The fight over contentious U.S. immigration polices likely is leading to a new political flashpoint in Washington.
After Republicans swept to victory in this week's congressional elections, the country's Democratic president, Barack Obama, is pledging to seek accord on some legislation with opposition lawmakers who in January will control both houses of Congress for the first time since 2007.
Obama said at a news conference this week, though, that by the end of the year he will take unilateral action to change the country's immigration policies - a step that would be adamantly opposed by most Republican lawmakers and some Democrats.

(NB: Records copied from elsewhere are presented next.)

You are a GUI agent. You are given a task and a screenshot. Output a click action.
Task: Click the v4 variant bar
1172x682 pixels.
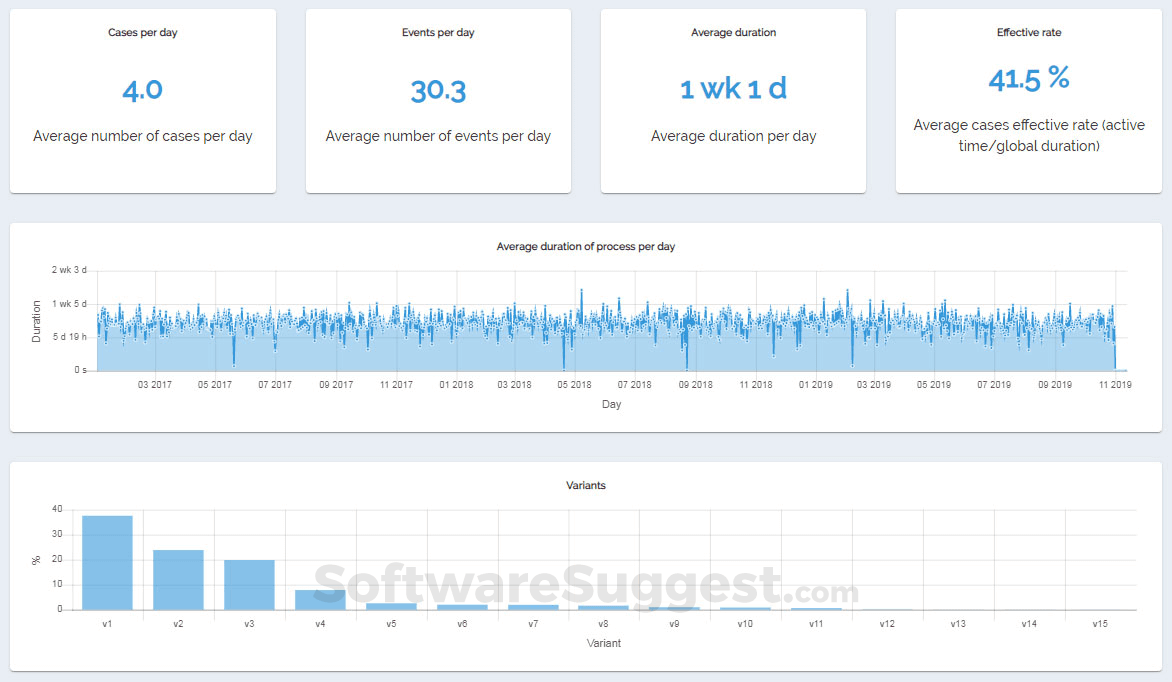coord(319,600)
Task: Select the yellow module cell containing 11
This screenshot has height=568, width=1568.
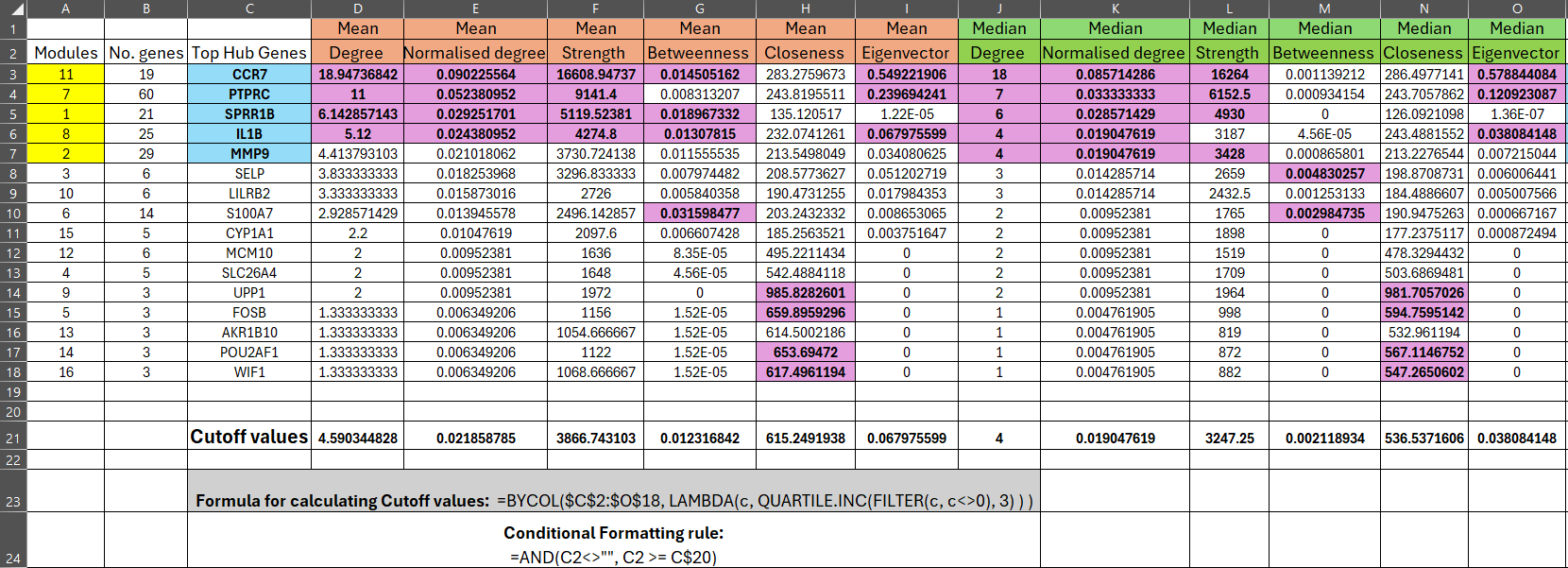Action: [x=65, y=74]
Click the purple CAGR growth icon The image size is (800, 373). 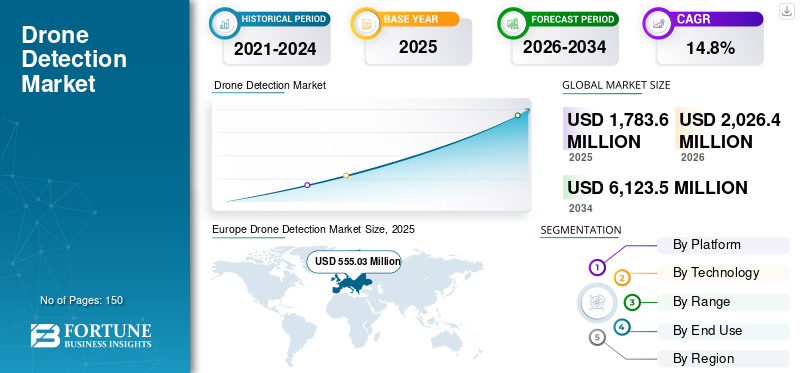pos(657,23)
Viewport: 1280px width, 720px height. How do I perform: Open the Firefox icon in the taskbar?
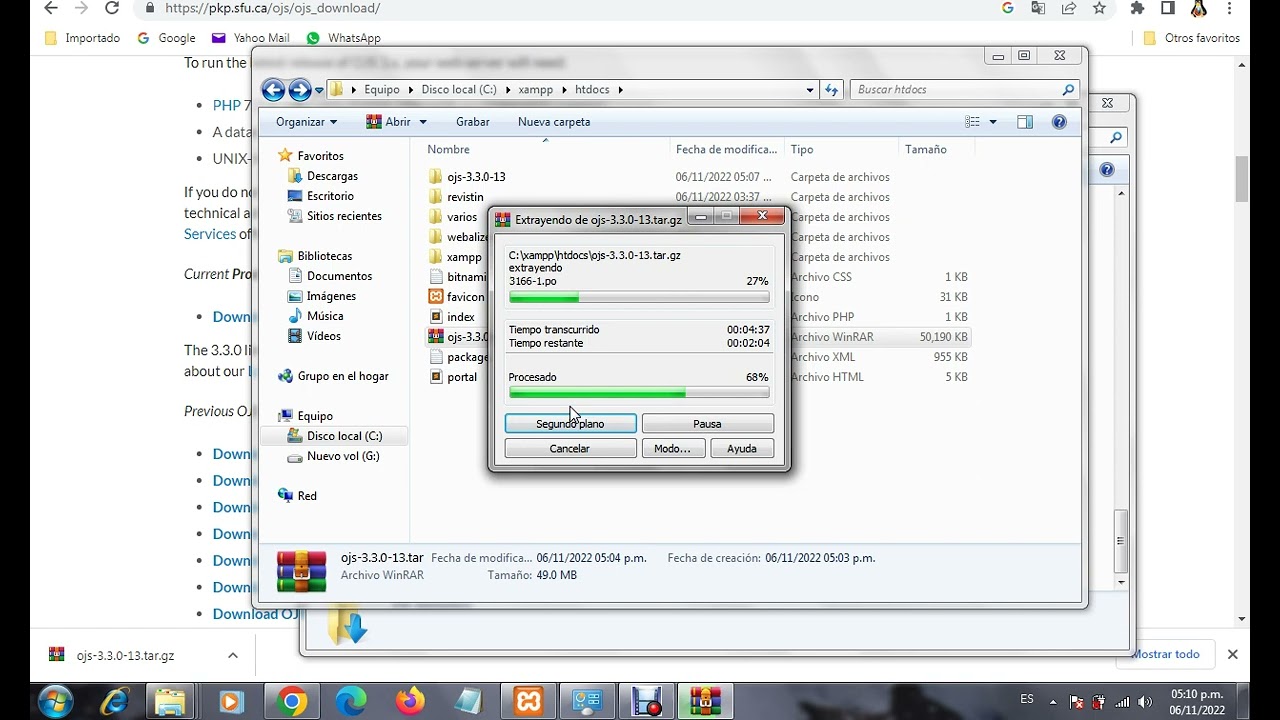click(x=410, y=702)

Obama's promised action, depending on the scope of it, could permit millions of migrants who entered the country illegally over the years to stay and work in the United States. The U.S. Senate, still controlled by the Democrats, more than a year ago approved comprehensive immigration changes that could let undocumented migrants eventually become citizens.
But the Republican majority in the House of Representatives has balked at taking a vote on the Senate measure, leading Obama to say he would act on his own, to the extent that he can, to change the policies.
"What I'm not going to do is just wait. I think it's fair to say that I've shown a lot of patience and have tried to work on a bipartisan basis as much as possible and I'm going to keep on doing so," said the president. "But in the meantime, let's figure out what we can do lawfully through executive actions to improve the functioning of the existing system.''
The presumptive Senate Republican majority leader, Senator Mitch McConnell of Kentucky, says such go-it-alone action by the president would ignite a new political firestorm.
"I think the president choosing to do a lot of things unilaterally on immigration would be a big mistake ... it's like waving a red flag in front of a bull to say, 'if you guys don't do what I want, I'm going to do it on my own.'" said McConnell.
Obama has invited Republican and Democratic congressional leaders to the White House for a meeting Friday to talk about their legislative priorities.